На следующий день произошла стычка с семьей, которая требовала поставить ему капельницу с физраствором. Старший интерн написал: «Я согласен с докторами Эддисоном и Жиро в том, что дальнейшее активное лечение никак не изменит прогноз и не принесет пациенту облегчения. Активное вмешательство на этой стадии было бы не просто неэтично, а оскорбило бы достоинство мистера Каннингтона. Со мной также связалась доктор Кей, которая пытается повлиять на наши решения по уходу за этим пациентом. Это также неуместно и неэтично, и, если старшие врачи не дадут других оказаний, уход за мистером Каннингтоном останется прежним, за исключением обезболивающего, которое будет вводиться по мере необходимости в нужной дозировке».
Далее врач выражает личный взгляд на ситуацию.
«Примечание. До нашего сведения дошло, что родственники Каннингтона впервые навестили его только несколько дней назад, что наводит на мысль о возникшем у них чувстве вины. Возможно, это объясняет их постоянные нападки на медицинский персонал днем и ночью. Лично я убежден, что это мы несем ответственность за поддержание комфорта мистера Каннингтона и сохранение его достоинства, и отказываюсь жертвовать этим ради того, чтобы угодить его родным и успокоить их. Я обсудил это с консультантом, и она со мной согласна».
Этот разговор был описан и сыном мистера Каннингтона:
«Врач сказал, что отец лежит в больнице уже давно, и спросил, почему мы не навещали его прежде, подразумевая, что семье было на него наплевать. Я объяснил ему, что наша семья разбросана по всей стране и в действительности мы уже навещали его. Он спросил, где мы живем, и я рассказал ему. Я сказал и о том, как пытался перевезти отца поближе к моему дому».

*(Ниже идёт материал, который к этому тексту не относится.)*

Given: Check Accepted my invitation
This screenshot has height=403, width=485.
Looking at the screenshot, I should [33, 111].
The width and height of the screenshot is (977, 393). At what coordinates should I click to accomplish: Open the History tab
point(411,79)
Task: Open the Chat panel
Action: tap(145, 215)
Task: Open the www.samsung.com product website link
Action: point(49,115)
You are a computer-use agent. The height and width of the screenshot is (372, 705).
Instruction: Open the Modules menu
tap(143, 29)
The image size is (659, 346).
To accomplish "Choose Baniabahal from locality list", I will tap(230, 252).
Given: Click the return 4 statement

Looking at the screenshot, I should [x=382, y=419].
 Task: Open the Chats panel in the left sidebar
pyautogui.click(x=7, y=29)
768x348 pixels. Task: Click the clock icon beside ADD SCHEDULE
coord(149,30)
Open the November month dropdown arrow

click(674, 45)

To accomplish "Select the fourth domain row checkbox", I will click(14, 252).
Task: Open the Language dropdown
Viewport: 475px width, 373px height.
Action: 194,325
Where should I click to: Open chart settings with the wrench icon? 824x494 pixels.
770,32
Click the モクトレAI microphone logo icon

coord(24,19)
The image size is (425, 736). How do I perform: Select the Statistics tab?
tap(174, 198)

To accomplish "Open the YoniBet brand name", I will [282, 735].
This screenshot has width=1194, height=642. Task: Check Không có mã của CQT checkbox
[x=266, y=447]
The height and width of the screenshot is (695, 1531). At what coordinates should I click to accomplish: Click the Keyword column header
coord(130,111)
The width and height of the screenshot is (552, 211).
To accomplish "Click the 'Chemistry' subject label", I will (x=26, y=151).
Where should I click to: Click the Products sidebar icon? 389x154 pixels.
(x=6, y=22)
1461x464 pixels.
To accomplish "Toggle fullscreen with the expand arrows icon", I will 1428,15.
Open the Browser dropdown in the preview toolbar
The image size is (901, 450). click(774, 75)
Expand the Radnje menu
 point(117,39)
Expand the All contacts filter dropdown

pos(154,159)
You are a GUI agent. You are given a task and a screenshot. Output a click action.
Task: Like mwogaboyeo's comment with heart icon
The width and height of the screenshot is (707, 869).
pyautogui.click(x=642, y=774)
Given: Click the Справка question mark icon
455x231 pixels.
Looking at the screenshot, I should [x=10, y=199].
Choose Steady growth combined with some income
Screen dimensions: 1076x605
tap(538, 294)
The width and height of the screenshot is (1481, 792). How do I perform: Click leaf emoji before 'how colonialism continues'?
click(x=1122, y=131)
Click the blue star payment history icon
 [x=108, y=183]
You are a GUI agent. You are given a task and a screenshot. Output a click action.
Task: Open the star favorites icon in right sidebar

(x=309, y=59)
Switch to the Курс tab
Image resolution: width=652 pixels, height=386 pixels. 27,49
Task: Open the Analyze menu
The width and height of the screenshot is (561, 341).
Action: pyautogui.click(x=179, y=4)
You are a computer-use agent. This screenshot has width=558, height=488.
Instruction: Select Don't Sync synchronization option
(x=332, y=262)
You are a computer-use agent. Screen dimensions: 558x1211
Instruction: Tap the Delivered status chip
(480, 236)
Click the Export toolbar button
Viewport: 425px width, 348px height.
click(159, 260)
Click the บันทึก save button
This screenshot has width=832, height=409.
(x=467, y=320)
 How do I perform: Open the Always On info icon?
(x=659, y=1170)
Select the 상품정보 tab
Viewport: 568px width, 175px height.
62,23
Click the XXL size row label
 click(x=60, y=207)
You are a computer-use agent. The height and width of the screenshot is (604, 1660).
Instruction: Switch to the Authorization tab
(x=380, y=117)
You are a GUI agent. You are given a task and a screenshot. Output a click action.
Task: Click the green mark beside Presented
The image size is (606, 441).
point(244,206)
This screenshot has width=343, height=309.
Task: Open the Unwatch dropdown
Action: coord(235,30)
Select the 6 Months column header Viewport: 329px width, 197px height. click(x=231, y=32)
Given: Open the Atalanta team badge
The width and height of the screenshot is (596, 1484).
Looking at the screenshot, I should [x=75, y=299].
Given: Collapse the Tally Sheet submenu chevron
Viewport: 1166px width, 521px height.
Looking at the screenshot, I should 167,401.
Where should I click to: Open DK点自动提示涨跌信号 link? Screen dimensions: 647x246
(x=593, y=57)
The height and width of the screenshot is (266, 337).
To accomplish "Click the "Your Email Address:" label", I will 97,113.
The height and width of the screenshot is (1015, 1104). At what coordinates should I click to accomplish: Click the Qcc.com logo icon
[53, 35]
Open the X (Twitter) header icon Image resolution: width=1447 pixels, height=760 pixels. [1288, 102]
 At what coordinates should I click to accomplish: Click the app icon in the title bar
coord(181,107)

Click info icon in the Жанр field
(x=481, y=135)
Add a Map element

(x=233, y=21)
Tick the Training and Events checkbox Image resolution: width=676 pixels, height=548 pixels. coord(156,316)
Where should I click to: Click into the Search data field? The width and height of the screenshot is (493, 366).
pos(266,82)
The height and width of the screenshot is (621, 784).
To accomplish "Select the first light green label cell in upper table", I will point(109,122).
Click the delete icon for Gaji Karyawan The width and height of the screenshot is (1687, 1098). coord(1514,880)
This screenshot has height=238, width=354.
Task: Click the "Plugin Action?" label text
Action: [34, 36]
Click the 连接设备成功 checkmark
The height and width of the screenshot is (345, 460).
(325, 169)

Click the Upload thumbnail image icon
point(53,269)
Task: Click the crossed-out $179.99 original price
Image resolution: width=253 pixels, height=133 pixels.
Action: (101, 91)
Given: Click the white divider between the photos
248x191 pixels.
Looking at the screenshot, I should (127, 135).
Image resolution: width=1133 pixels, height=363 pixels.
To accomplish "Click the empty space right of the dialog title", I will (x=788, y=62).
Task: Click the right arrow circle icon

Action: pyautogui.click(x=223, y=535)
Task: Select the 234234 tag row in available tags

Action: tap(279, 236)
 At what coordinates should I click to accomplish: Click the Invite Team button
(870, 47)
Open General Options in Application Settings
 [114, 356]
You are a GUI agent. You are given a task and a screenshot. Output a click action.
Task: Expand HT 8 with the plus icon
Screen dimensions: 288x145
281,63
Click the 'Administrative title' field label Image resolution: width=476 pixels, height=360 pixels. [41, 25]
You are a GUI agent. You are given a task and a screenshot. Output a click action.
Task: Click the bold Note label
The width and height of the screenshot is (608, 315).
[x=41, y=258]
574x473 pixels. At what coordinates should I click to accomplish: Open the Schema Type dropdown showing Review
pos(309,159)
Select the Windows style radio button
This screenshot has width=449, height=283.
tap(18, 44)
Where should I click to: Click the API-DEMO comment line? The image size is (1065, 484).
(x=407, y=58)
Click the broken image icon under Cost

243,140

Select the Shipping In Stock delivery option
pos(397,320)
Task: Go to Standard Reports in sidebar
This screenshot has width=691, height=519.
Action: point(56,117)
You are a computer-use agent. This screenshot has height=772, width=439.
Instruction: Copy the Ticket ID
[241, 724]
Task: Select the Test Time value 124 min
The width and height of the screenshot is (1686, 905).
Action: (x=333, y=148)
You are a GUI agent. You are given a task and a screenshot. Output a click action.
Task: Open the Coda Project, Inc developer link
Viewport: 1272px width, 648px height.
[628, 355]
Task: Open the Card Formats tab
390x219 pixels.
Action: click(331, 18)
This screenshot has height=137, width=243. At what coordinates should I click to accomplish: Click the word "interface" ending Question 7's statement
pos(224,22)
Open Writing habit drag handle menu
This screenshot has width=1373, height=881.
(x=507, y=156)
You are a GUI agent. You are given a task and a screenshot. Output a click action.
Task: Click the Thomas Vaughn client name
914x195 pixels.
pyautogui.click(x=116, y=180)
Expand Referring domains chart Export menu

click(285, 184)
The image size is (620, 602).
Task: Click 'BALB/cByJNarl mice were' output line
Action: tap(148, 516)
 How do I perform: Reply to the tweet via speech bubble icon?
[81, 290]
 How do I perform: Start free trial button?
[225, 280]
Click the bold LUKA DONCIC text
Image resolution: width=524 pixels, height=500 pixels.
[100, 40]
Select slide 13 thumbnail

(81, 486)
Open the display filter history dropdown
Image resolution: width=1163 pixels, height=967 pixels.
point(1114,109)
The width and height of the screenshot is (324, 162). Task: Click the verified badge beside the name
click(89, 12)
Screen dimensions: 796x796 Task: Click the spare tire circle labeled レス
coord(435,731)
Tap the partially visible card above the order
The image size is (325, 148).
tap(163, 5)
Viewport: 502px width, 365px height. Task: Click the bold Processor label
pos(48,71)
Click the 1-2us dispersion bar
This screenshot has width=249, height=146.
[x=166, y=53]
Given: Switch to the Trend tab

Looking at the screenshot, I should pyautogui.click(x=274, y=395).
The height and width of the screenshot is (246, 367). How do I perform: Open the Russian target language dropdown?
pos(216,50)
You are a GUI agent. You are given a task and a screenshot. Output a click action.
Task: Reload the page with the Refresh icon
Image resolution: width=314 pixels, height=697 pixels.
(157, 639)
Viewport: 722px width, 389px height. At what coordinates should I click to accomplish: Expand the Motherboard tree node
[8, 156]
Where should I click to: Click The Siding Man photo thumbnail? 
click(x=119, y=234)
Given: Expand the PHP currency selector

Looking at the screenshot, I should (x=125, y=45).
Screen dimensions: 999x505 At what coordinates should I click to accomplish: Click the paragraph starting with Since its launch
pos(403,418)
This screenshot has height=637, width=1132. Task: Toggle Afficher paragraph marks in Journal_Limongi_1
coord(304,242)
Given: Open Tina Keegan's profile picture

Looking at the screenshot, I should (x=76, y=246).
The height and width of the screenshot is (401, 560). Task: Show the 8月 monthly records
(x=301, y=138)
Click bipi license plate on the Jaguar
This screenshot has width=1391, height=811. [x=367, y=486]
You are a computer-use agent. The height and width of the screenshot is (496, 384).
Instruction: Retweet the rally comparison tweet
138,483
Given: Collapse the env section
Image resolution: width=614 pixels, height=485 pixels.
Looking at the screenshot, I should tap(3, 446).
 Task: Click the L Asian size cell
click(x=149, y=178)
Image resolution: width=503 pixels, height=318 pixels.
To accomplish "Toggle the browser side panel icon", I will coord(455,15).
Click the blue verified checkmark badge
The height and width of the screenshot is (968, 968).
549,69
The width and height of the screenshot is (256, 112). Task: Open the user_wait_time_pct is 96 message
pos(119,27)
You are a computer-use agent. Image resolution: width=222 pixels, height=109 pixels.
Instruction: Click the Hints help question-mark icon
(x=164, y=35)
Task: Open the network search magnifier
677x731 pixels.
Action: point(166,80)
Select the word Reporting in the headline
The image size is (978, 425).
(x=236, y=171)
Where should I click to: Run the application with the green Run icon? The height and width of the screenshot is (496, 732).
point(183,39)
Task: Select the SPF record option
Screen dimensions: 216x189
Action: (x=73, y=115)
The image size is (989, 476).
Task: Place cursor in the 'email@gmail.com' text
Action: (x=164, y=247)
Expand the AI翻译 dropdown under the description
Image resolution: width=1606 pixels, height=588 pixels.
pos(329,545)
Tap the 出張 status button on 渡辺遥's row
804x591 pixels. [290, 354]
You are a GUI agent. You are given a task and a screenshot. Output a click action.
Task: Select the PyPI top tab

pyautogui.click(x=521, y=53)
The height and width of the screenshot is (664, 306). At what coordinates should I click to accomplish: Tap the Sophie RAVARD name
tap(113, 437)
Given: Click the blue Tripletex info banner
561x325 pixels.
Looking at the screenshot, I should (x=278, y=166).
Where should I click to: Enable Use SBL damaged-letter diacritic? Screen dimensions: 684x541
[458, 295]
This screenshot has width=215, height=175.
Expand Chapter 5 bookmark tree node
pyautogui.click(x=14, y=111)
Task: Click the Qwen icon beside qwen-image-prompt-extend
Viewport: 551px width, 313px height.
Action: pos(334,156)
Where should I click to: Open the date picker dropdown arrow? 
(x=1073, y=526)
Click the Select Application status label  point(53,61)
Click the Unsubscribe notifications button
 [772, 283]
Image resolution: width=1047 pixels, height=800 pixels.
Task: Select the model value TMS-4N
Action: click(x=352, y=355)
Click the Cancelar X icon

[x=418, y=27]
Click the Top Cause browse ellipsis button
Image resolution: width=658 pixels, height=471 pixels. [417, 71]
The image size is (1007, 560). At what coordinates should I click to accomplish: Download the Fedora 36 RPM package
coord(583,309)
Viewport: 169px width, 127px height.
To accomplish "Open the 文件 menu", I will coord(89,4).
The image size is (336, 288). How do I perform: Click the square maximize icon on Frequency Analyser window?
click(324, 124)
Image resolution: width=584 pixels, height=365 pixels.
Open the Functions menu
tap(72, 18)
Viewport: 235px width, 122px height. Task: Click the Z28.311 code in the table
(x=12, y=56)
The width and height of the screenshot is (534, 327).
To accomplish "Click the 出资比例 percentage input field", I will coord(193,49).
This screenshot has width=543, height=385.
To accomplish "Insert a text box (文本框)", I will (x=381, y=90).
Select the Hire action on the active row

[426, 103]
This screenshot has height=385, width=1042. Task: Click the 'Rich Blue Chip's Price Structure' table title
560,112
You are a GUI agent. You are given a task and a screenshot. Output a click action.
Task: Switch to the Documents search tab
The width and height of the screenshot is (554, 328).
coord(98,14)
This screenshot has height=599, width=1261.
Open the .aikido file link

Очевидно, что к этому моменту обе стороны, семья и врачи, уже потеряли доверие друг к другу. Отношения между ними продолжали ухудшаться параллельно состоянию мистера Каннингтона. На следующий день попытки перевернуть мистера Каннингтона причинили ему такую боль, что дозировка диаморфина была снова увеличена. Два дня спустя, после разговора с родными, больница неохотно согласилась выписать пациента, чтобы его перевезли за двести миль в онкологическую клинику неподалеку от дома старшего сына.